(Pixel coordinate grounding data)
....................
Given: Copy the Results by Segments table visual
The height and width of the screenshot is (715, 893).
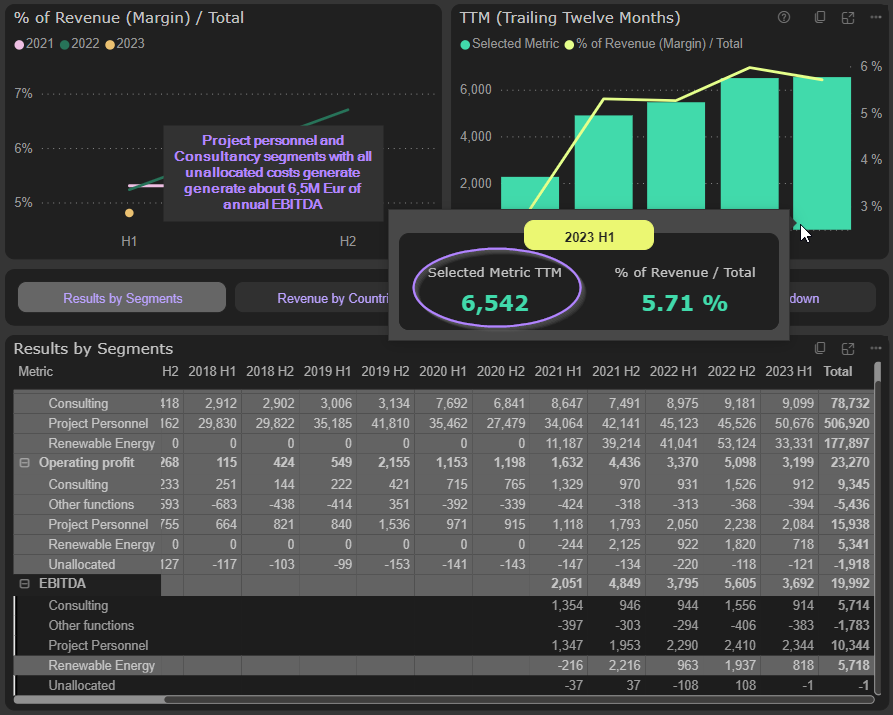Looking at the screenshot, I should [820, 348].

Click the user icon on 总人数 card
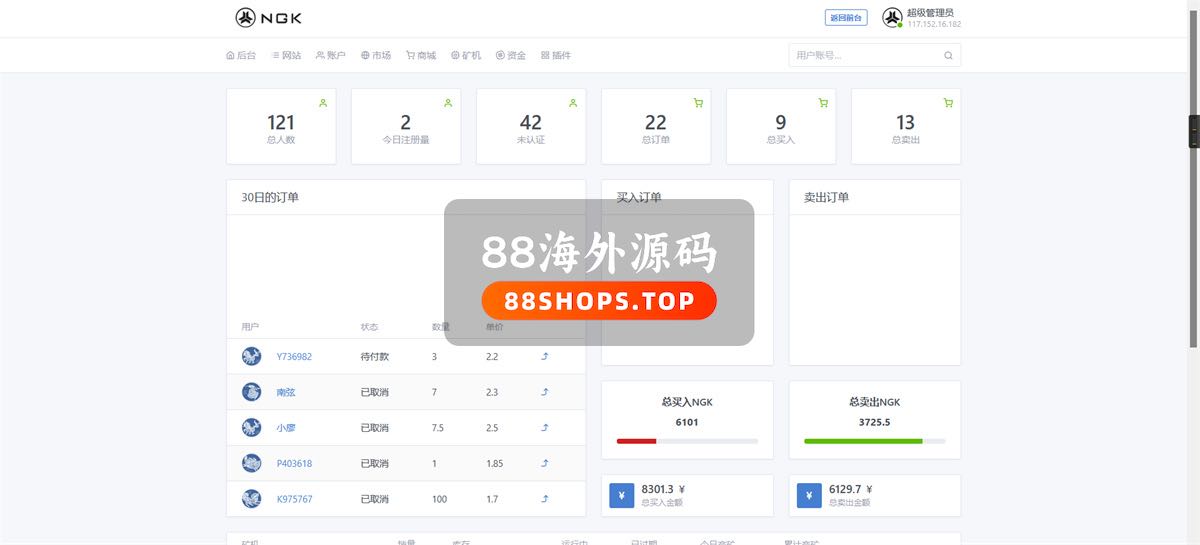click(323, 103)
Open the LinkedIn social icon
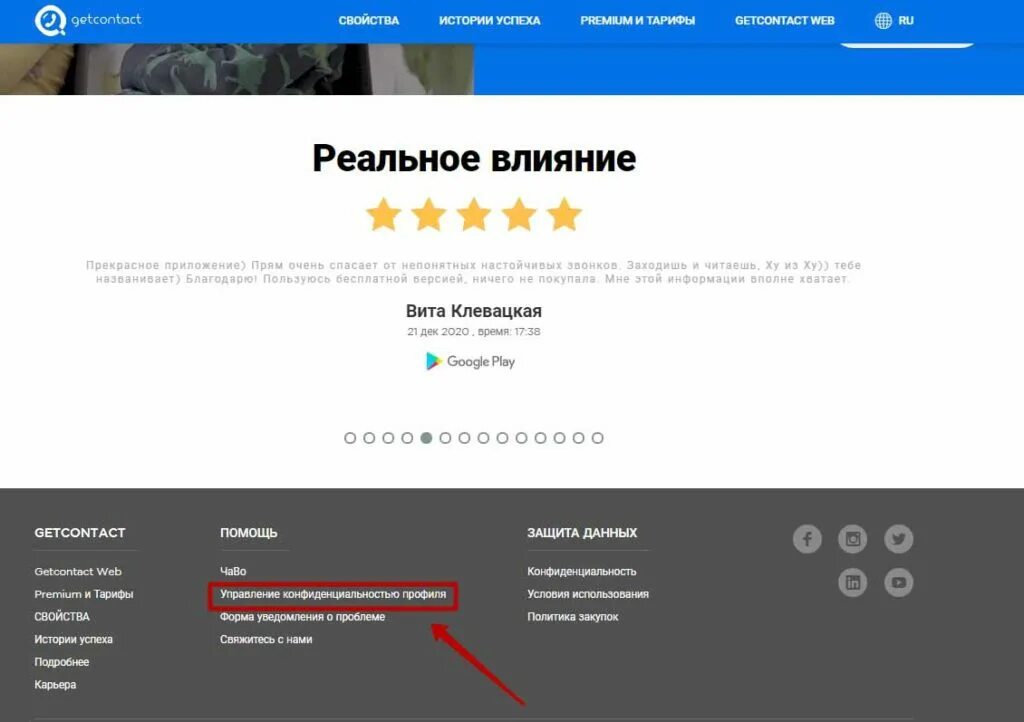 point(853,582)
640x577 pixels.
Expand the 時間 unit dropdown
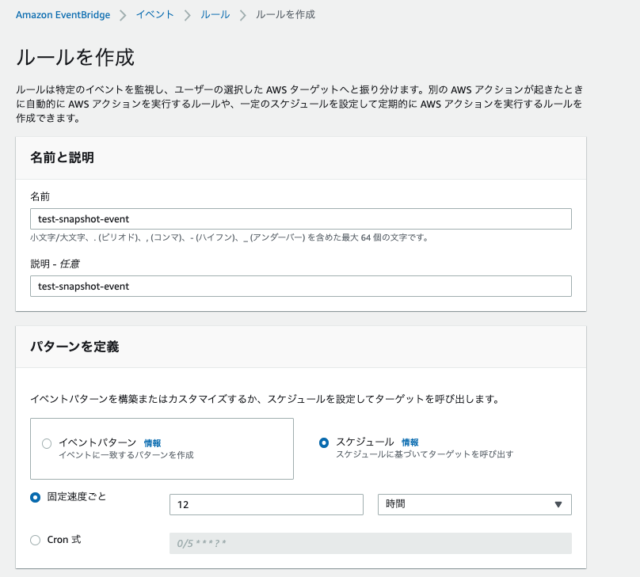click(x=475, y=505)
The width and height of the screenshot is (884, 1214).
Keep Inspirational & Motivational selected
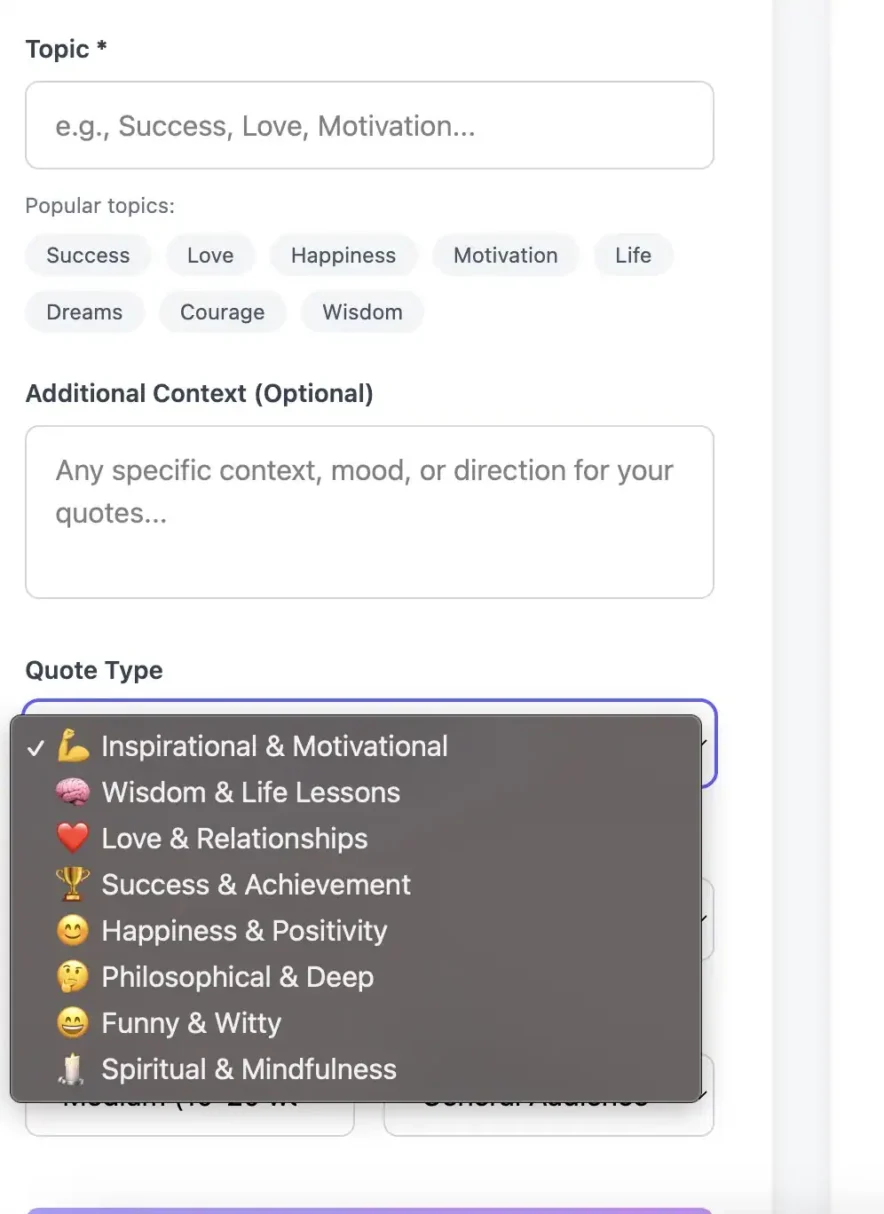274,747
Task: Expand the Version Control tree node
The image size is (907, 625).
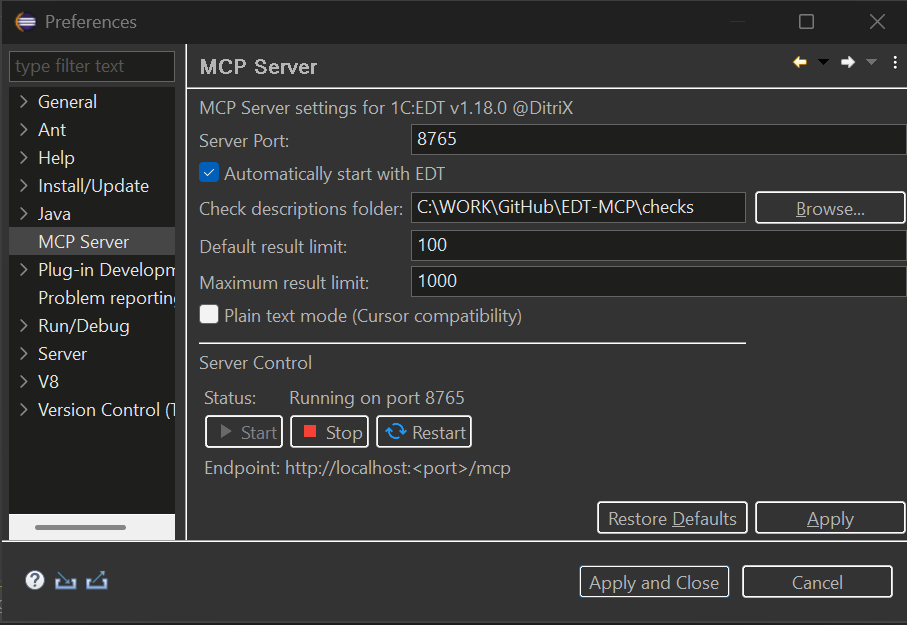Action: coord(22,409)
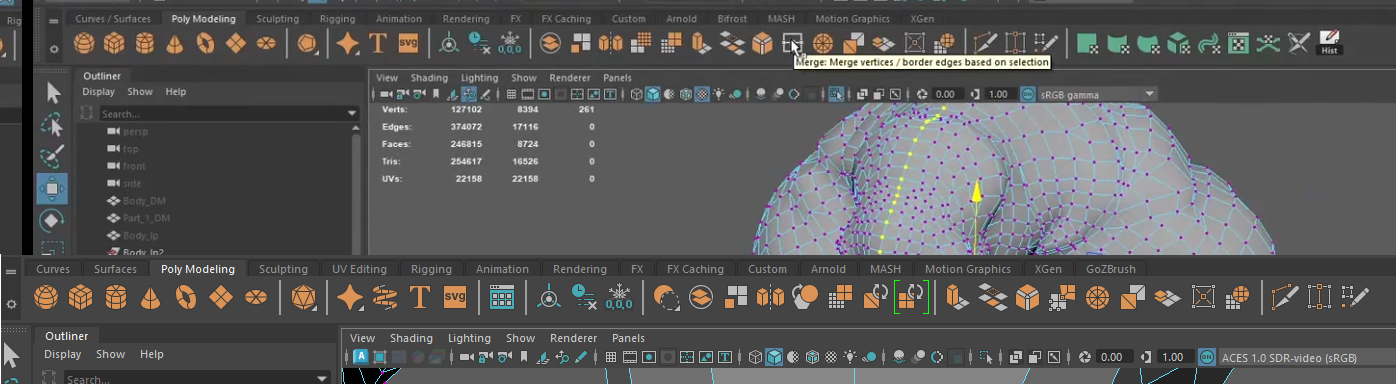Screen dimensions: 1396x384
Task: Click the Merge vertices icon above the tooltip
Action: [791, 43]
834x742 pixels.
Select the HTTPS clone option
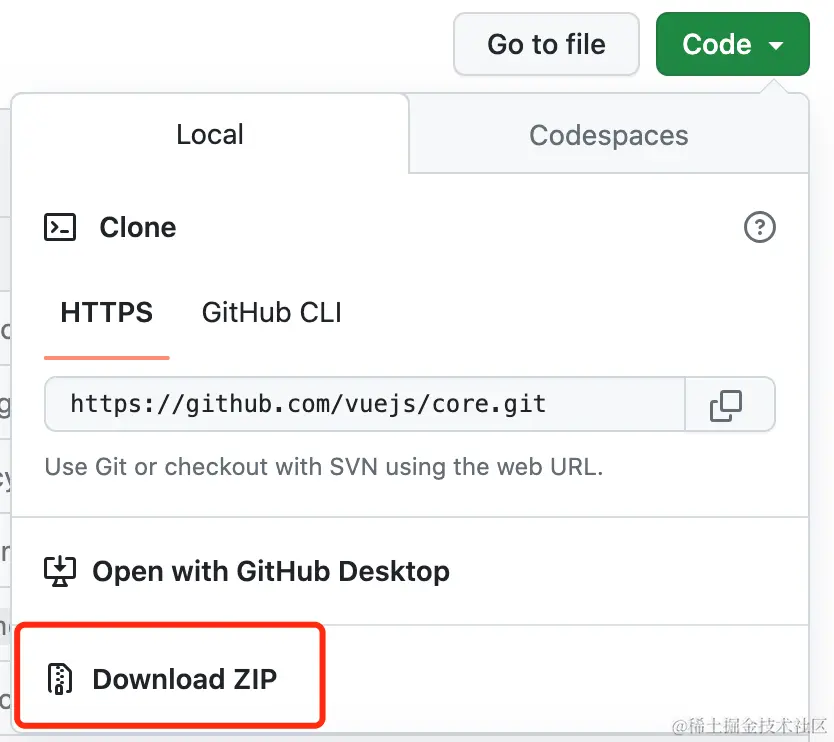pyautogui.click(x=107, y=313)
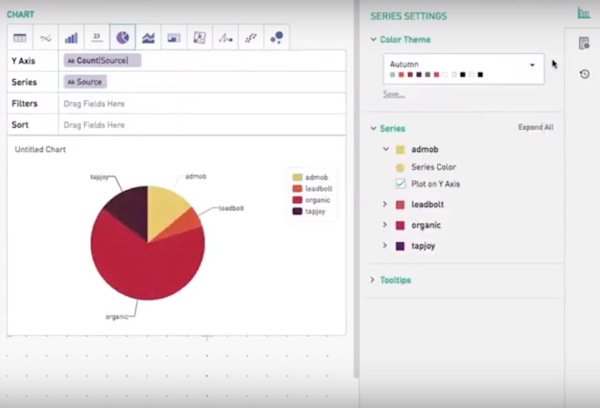Open chart settings icon at top right
The height and width of the screenshot is (408, 600).
point(584,13)
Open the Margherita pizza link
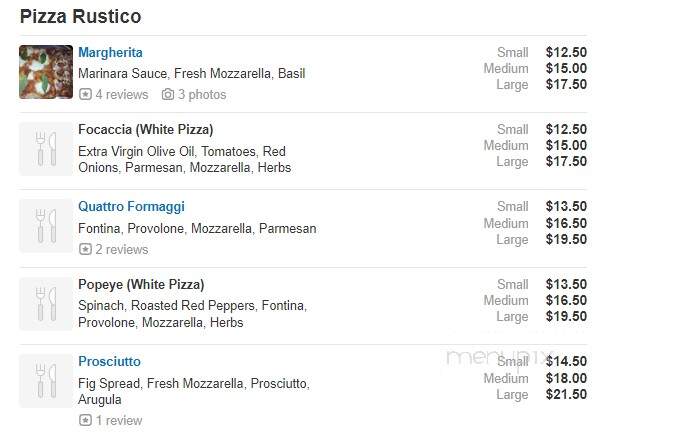Image resolution: width=679 pixels, height=440 pixels. (x=110, y=52)
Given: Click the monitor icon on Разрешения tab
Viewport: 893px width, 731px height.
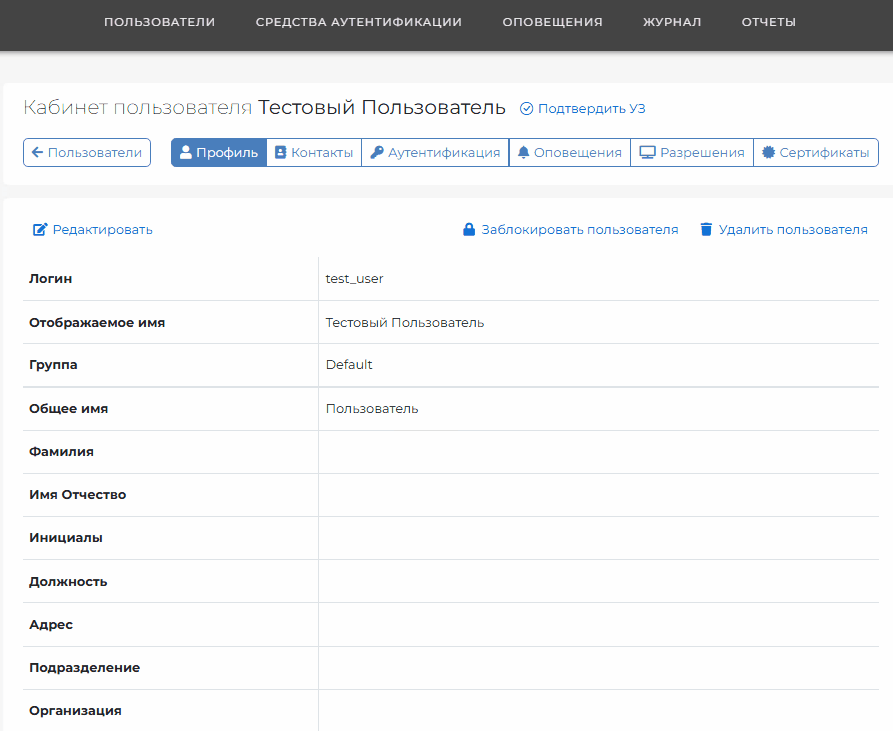Looking at the screenshot, I should pyautogui.click(x=647, y=153).

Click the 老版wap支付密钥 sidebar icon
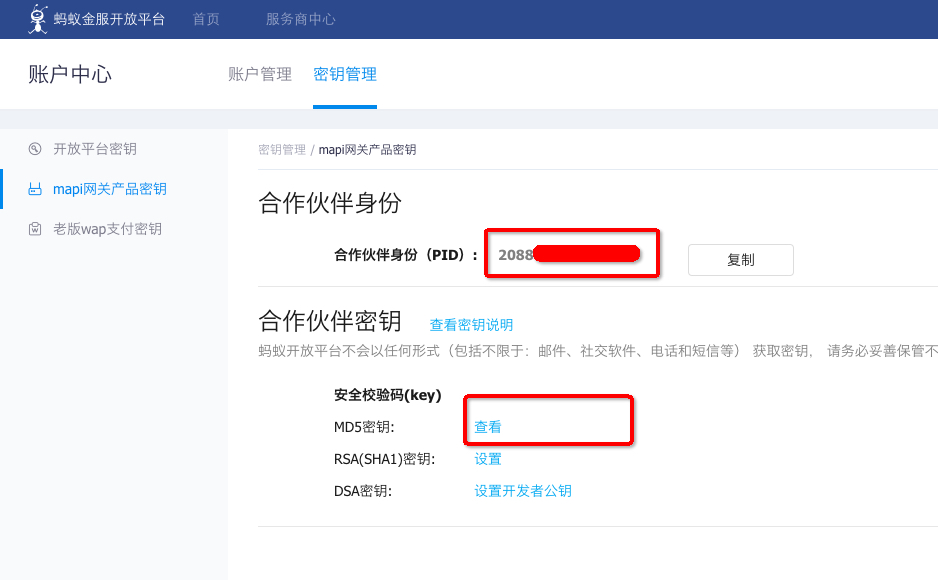[35, 229]
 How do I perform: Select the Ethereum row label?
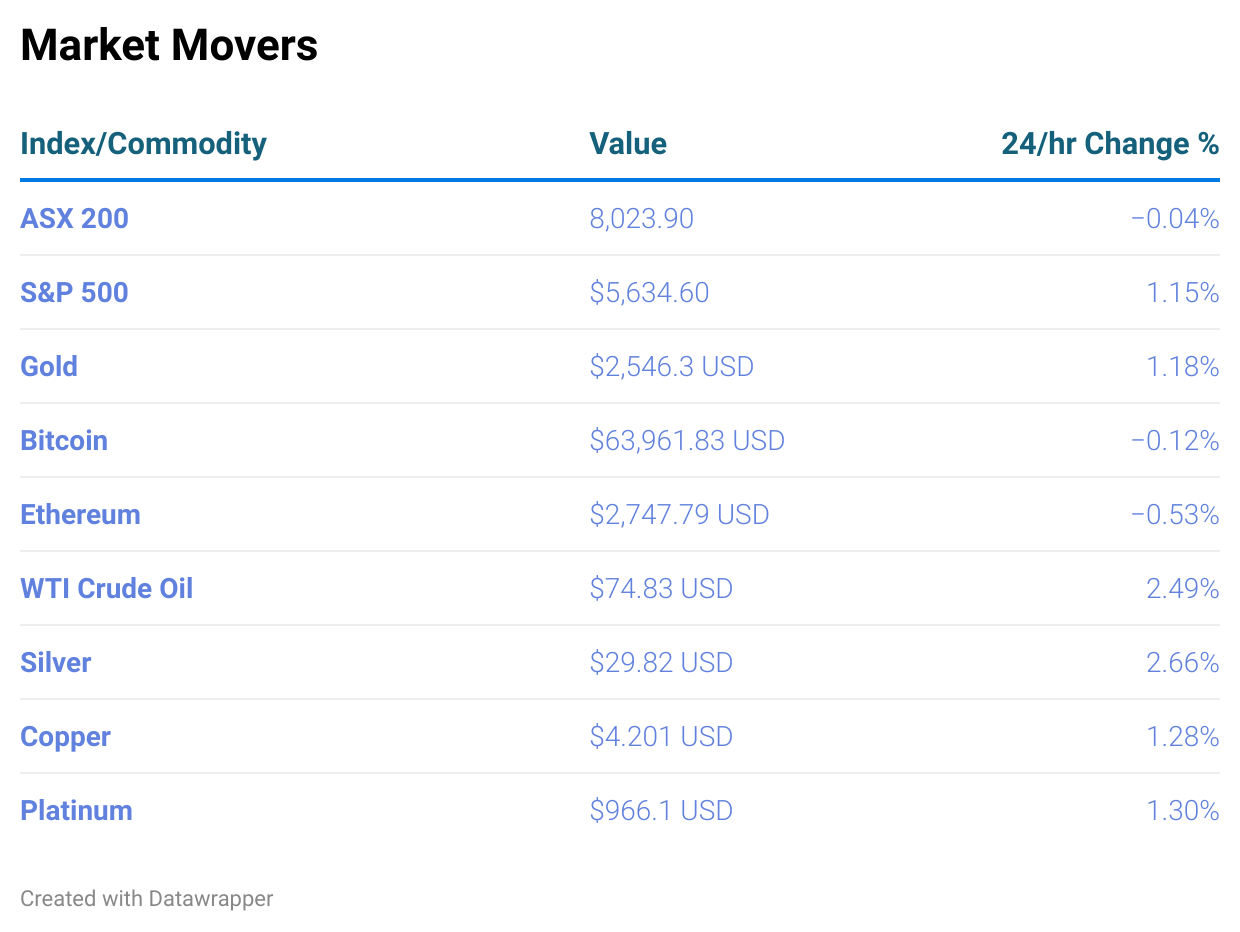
....................
## WORK ORDER
Every line that contains "Given" should be copied out of the data.

## EXERCISE RESULT
Given: Copy the Results by Segments table visual
Given: Click the monitor icon on Разрешения tab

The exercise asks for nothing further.